--- DATA SECTION ---
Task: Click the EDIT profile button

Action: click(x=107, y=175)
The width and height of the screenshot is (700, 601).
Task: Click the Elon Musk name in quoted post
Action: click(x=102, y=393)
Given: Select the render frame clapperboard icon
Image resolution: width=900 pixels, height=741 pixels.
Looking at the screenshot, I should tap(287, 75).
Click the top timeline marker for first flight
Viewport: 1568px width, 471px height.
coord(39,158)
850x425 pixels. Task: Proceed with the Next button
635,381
--
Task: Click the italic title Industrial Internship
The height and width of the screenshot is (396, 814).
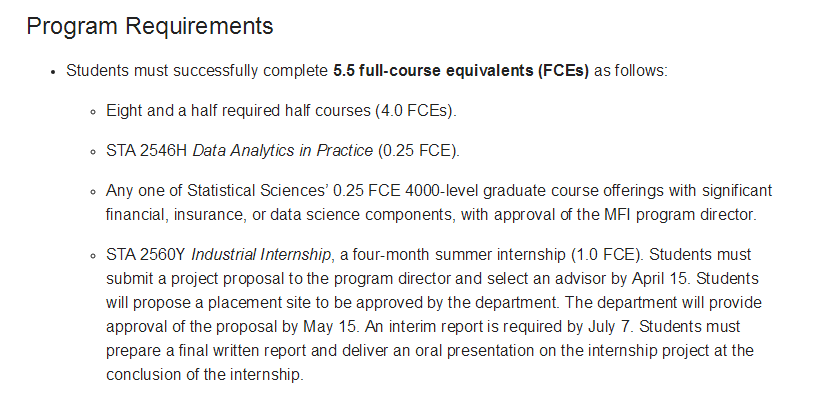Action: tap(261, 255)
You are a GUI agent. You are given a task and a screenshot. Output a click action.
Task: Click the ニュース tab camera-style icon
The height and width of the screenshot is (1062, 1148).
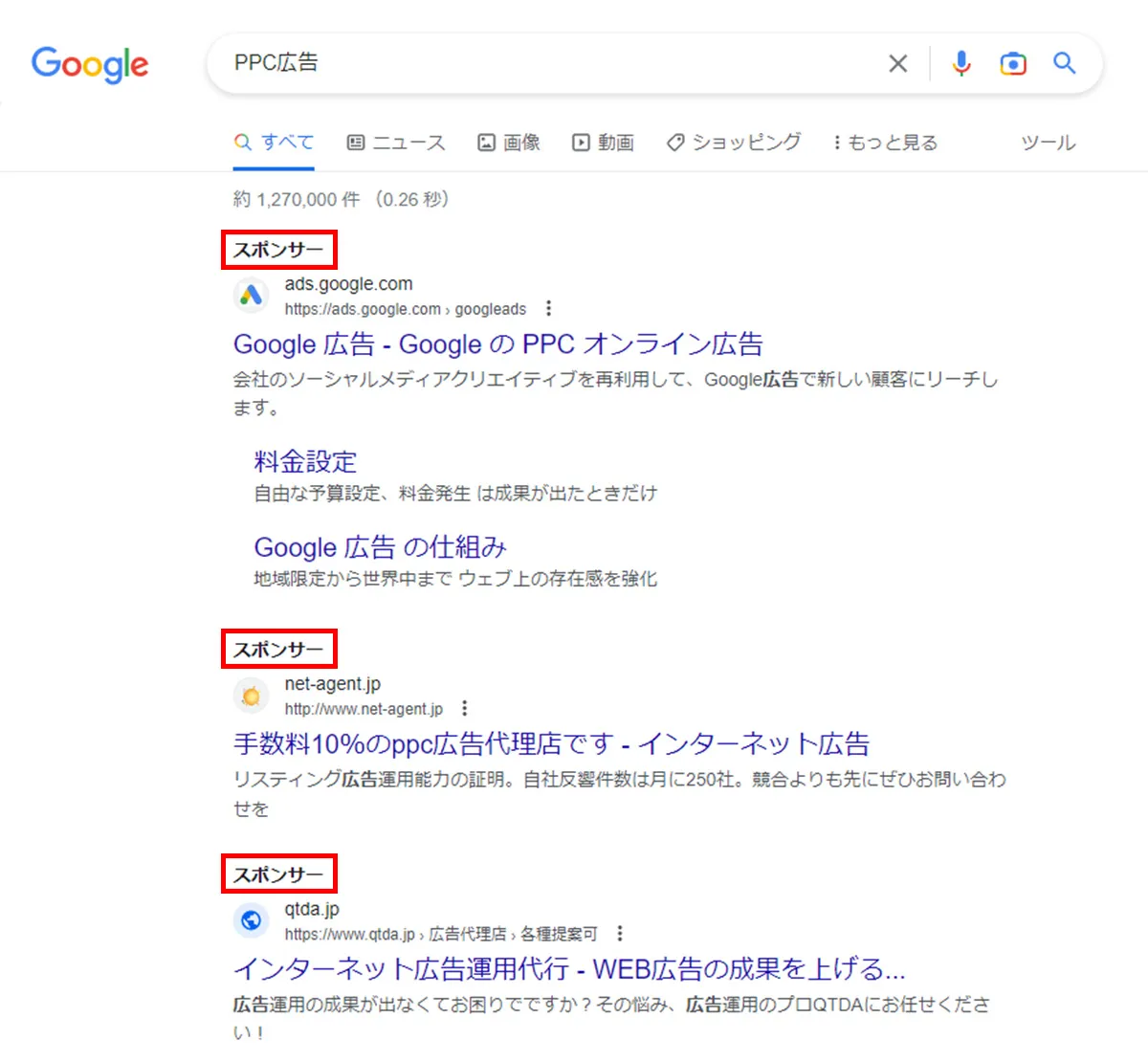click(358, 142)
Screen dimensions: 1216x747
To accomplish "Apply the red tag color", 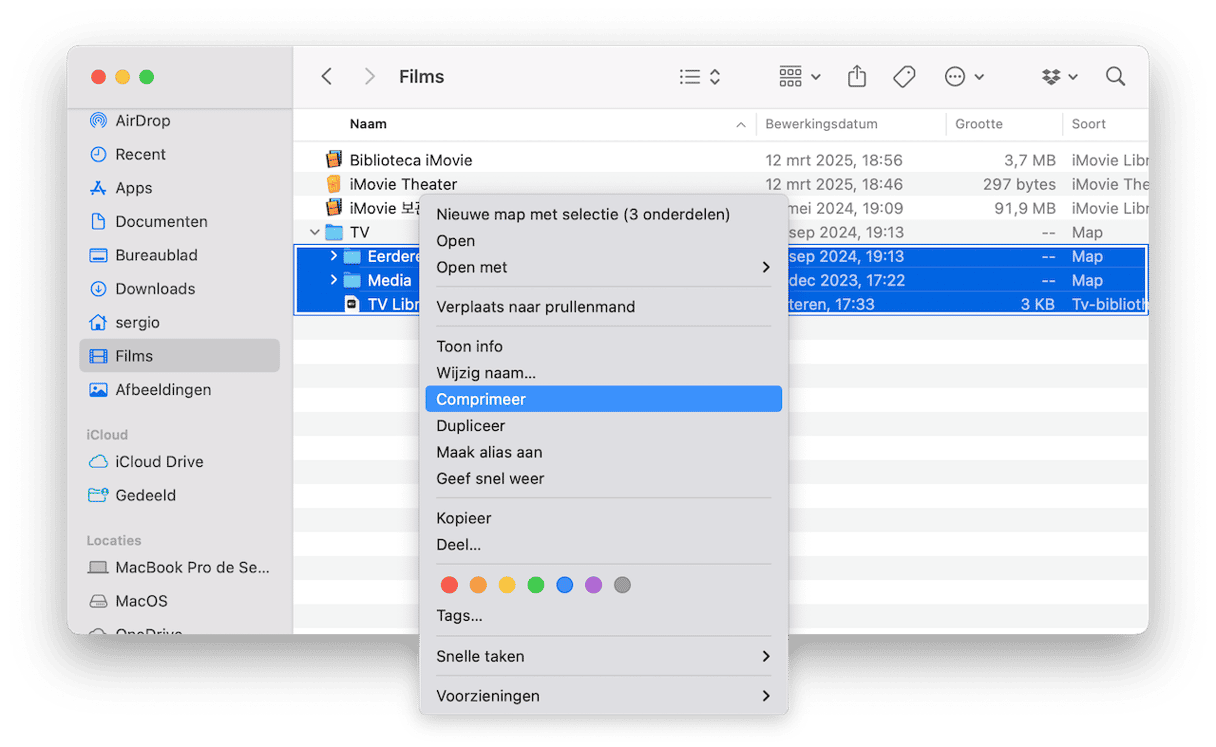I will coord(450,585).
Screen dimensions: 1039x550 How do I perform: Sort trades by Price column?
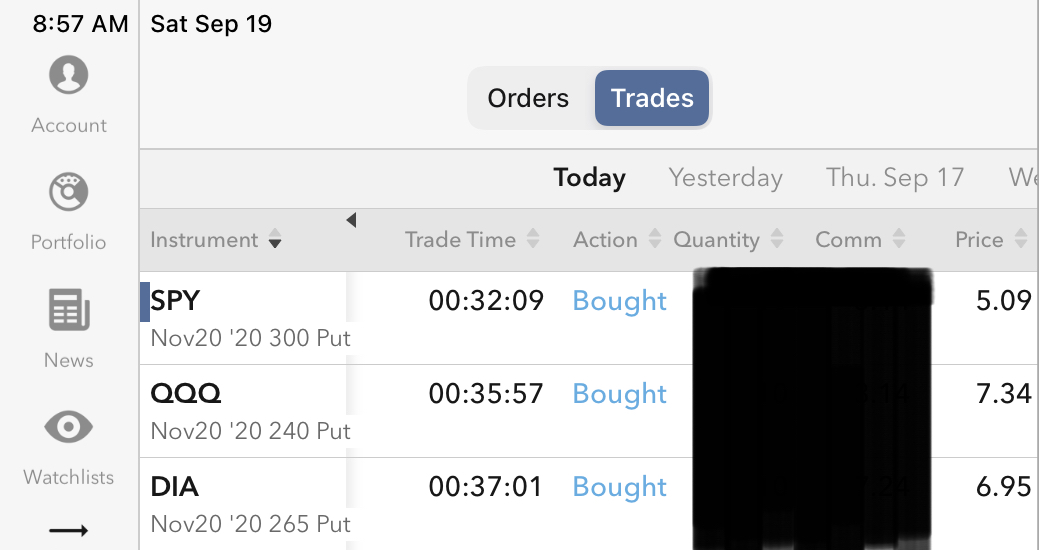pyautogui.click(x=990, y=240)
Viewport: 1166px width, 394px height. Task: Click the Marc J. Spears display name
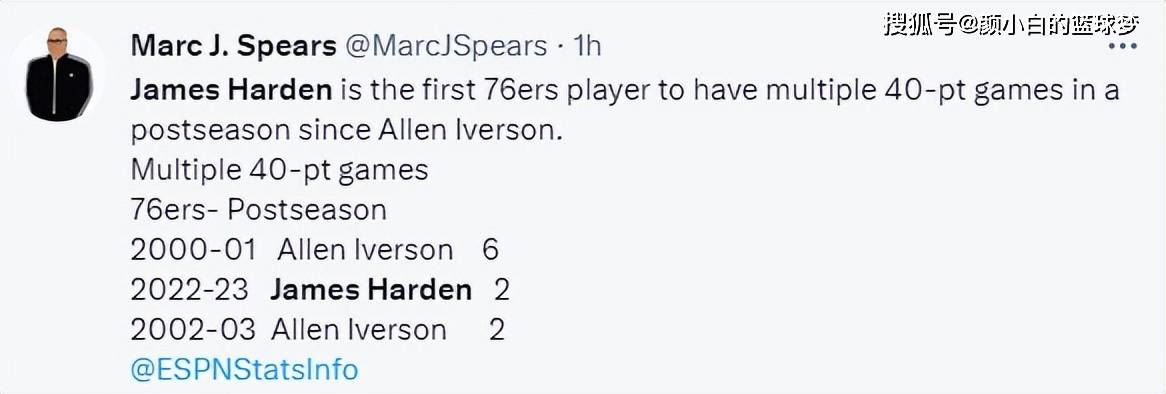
==
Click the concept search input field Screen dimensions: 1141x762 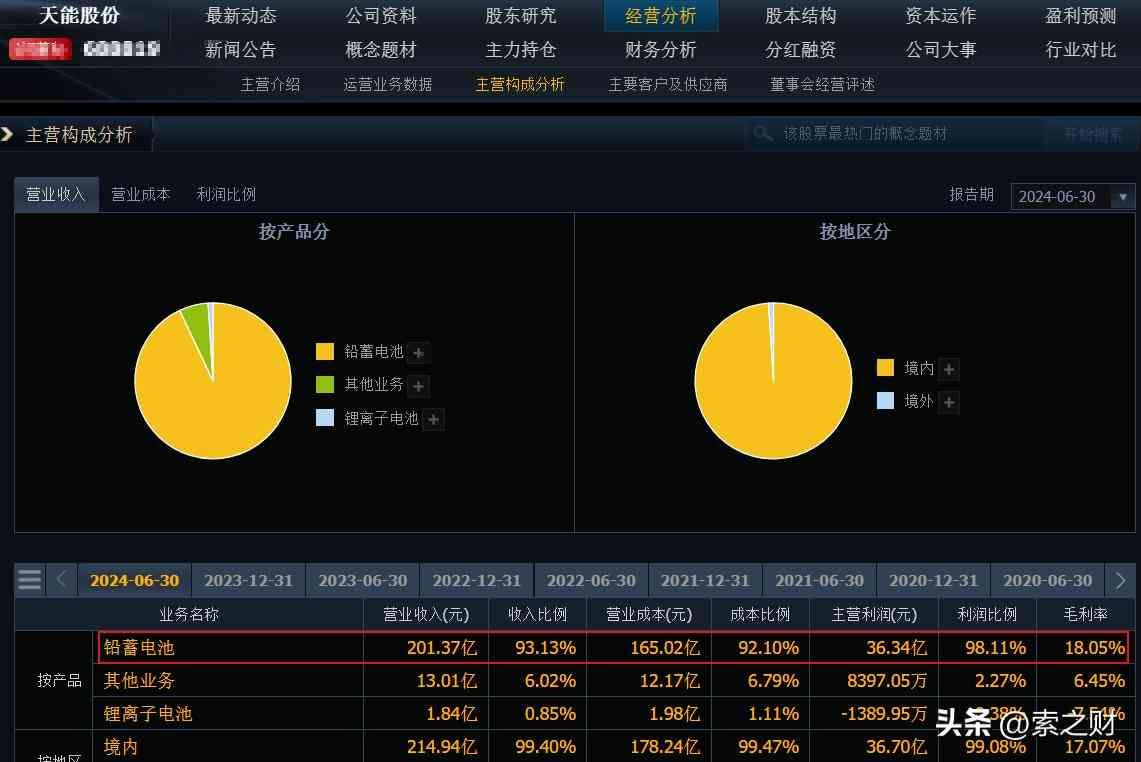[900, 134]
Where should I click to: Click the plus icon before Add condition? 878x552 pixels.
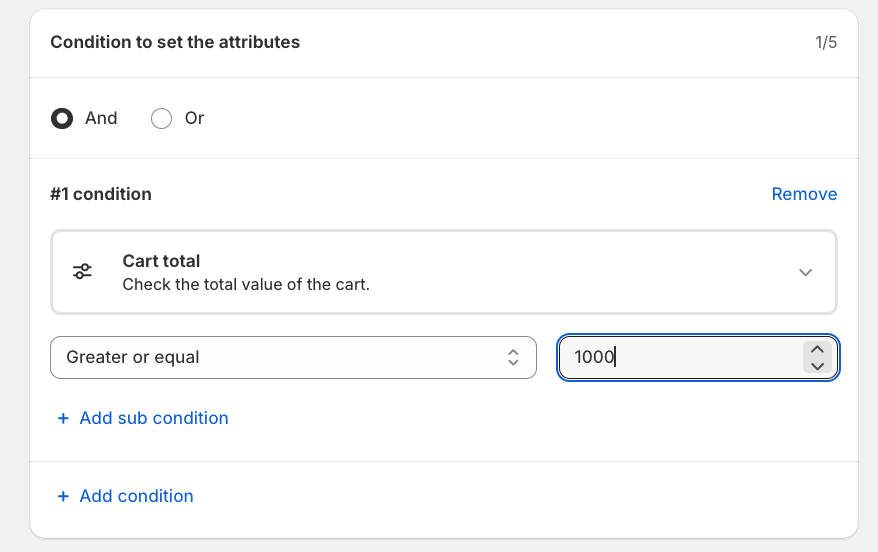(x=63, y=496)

--- TASK TO CARRY OUT ---
Print, exactly, each line above from the one with "Screen dimensions: 1039x550" to the one with "Viewport: 1166px width, 394px", end lines included. Leave pictures out of it.

--- COMPLETED TASK ---
Screen dimensions: 1039x550 How do I perform: Sort trades by Price column?
pyautogui.click(x=990, y=240)
Viewport: 1166px width, 394px height. Task: Click the Marc J. Spears display name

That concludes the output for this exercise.